Given the ingenuity of the idea, it was quickly patented and within a week shelves that had been empty for weeks (due to the fact that stores could not keep up with consumer demand for hand sanitizer) were now overflowing with Info Bombs. While Bath & Body Works restocked the bombs every week, they had forgotten to acknowledge how in this current Digital Age, even new news often becomes antiquated in less than a day. Fortunately, the secret formula of the bombs relaxed consumers so much that they really didn’t care when their Info Bomb content was about how suspenseful the election was when the results were already in. They didn’t even care to acknowledge the pruning of their fingers until the tub water went cold.
Business was not all a bed of fragrant florals, though.
The competition quickly became rather LUSH.
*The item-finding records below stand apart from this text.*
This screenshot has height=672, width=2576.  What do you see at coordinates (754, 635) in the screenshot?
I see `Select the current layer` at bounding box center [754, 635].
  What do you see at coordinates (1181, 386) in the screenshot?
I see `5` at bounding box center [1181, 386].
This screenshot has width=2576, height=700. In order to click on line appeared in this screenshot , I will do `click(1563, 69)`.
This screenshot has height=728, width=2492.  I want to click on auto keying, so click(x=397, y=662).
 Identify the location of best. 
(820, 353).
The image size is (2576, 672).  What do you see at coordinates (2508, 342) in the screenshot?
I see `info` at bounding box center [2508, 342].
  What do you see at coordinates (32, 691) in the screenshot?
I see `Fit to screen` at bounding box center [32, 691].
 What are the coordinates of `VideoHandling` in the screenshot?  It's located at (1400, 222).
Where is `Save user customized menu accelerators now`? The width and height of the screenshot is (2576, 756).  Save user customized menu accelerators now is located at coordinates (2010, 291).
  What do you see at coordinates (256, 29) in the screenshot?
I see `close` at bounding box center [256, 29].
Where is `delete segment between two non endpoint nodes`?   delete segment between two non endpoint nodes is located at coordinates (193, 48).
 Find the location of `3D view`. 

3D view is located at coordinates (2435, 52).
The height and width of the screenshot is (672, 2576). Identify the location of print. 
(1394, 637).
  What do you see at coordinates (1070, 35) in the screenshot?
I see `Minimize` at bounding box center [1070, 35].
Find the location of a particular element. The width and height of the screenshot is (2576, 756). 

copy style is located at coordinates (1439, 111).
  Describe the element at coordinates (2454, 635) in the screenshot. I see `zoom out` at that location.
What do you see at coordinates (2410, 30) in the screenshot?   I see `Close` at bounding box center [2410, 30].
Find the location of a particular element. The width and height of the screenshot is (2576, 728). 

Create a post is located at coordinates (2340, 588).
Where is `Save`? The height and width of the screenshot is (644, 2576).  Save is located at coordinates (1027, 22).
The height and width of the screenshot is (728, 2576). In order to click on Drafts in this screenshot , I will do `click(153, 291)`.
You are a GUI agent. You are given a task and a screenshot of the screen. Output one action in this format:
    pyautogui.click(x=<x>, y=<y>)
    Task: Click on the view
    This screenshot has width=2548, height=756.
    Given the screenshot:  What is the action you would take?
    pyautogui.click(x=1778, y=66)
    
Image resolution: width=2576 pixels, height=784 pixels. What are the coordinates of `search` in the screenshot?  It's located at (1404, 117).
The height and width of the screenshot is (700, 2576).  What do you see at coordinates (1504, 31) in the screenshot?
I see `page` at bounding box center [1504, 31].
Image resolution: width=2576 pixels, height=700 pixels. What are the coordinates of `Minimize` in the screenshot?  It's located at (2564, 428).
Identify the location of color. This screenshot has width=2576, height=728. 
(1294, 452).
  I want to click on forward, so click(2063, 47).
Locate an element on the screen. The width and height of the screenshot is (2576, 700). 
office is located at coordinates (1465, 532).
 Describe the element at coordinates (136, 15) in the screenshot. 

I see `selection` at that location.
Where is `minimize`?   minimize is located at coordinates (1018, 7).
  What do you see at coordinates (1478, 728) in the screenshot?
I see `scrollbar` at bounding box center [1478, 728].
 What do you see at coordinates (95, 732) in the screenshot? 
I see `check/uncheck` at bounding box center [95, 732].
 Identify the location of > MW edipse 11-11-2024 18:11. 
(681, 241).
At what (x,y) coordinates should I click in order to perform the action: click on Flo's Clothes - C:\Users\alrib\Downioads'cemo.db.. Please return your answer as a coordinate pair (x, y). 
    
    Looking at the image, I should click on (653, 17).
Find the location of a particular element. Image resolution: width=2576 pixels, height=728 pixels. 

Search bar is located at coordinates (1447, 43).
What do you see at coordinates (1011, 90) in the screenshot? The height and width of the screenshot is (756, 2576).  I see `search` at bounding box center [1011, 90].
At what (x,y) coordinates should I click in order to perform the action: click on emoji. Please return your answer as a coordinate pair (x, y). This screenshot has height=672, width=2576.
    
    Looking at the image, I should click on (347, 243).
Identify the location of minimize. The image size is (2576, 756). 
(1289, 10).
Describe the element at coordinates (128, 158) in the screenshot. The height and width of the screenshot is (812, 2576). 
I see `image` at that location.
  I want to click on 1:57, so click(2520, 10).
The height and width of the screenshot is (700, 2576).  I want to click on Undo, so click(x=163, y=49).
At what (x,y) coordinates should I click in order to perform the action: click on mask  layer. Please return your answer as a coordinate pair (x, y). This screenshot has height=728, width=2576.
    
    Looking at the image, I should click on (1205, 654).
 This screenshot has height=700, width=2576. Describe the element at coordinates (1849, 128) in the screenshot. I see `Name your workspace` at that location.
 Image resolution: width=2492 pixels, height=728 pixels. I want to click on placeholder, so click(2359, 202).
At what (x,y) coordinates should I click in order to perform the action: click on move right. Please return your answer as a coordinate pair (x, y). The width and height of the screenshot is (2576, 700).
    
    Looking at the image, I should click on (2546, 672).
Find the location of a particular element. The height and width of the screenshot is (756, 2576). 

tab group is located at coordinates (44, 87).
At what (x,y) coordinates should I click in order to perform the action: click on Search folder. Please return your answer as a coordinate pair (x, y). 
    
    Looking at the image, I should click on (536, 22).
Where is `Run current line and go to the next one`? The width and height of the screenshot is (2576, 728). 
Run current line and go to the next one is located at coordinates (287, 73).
Somewhere in the midst of Poole, Dorset, of the UK, was a humble black coloured building with LUSH’s logo blatantly plastered at its entrance. Determined to maintain international acclaim, the PR team was chowing down on the ends of their pens nervously at how Bath & Body works had compromised their bath bomb sales in the U.S. How would they step up to the plate-or in this case, into the bathtub-and do better?
At one point, someone stood up and remarked that LUSH had a more artisanal feel to their products. Couldn’t they just continue making bath bombs, but they’d replace news articles with memes and target it towards cynical Gen Z kids so that Bath & Body couldn’t sue them?
It was worth a shot and worked temporarily. However, Bath & Body Works struck back with a “new & improved potent formula,” with their new bestselling bomb, Valerian Valium, flying off the shelves. Consumers raved about how it calmed them like nothing else, and made them able to sleep afterwards with dreams of rolling lavender fields surrounding them. They couldn’t have cared less about some outdated headline about the genesis of an epidemic.